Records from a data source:
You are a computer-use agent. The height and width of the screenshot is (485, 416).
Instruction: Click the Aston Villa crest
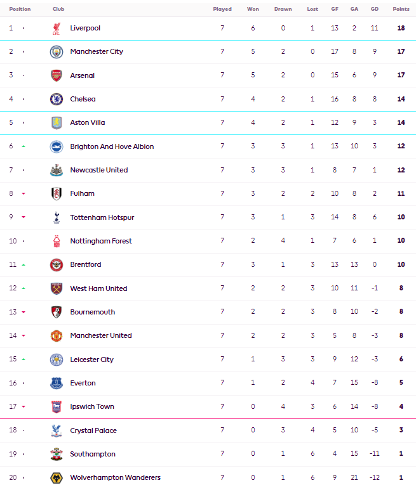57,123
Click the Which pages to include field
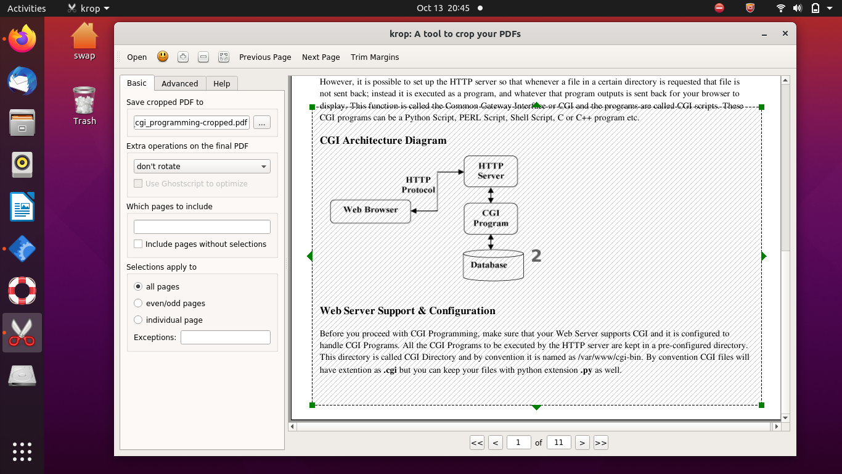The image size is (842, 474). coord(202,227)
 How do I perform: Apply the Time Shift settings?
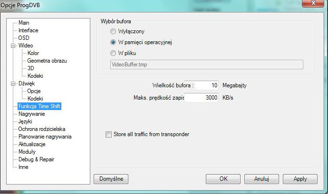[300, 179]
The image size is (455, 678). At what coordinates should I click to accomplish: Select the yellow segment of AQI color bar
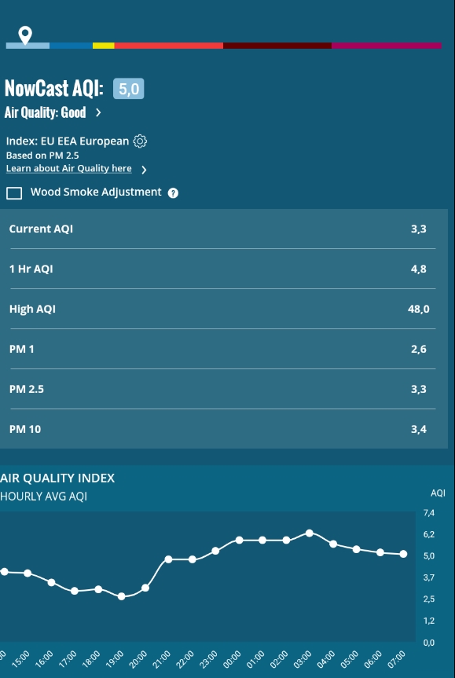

--

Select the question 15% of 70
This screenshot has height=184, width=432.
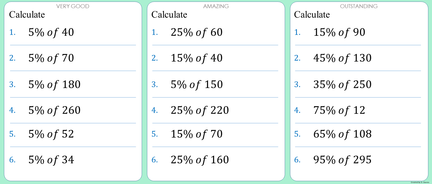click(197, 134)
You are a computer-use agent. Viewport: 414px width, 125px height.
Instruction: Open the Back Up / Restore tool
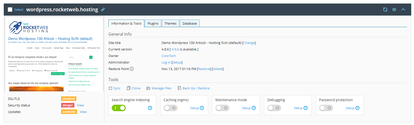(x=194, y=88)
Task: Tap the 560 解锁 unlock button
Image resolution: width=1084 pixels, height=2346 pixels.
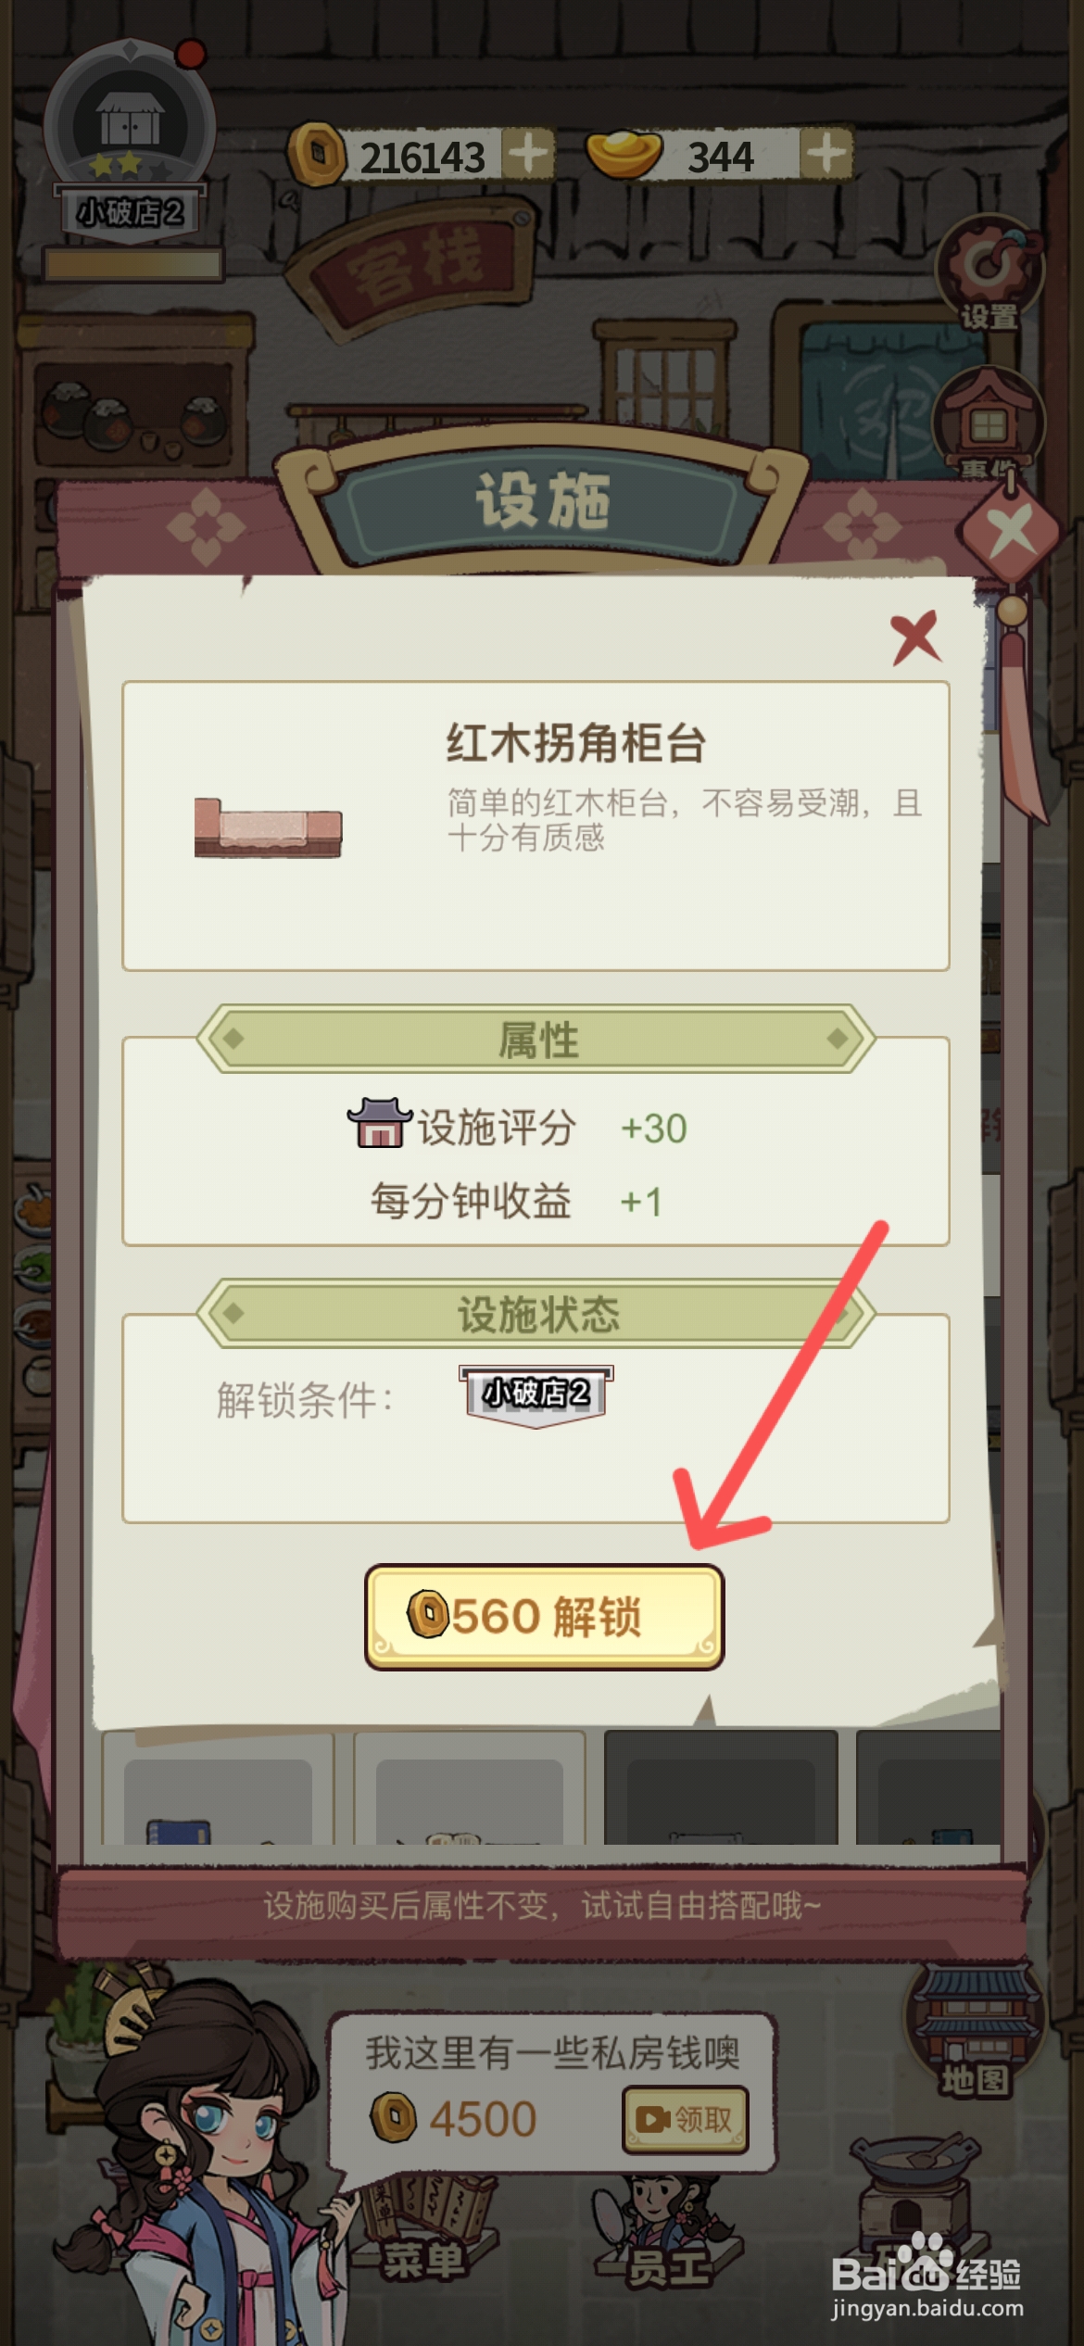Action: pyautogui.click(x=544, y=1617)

## [WORK INSTRUCTIONS]
What to print is the stretch of entries from the line with "Click the Which pages to include field" up to and including the line with "The image size is (455, 678).". Please print it exactly and leave out the pictures.

## [WRITTEN RESPONSE]
Click the Which pages to include field
The image size is (842, 474). coord(202,227)
 How do I perform: Apply the Time Shift settings?
[300, 179]
The image size is (455, 678). At what coordinates should I click to accomplish: Select the yellow segment of AQI color bar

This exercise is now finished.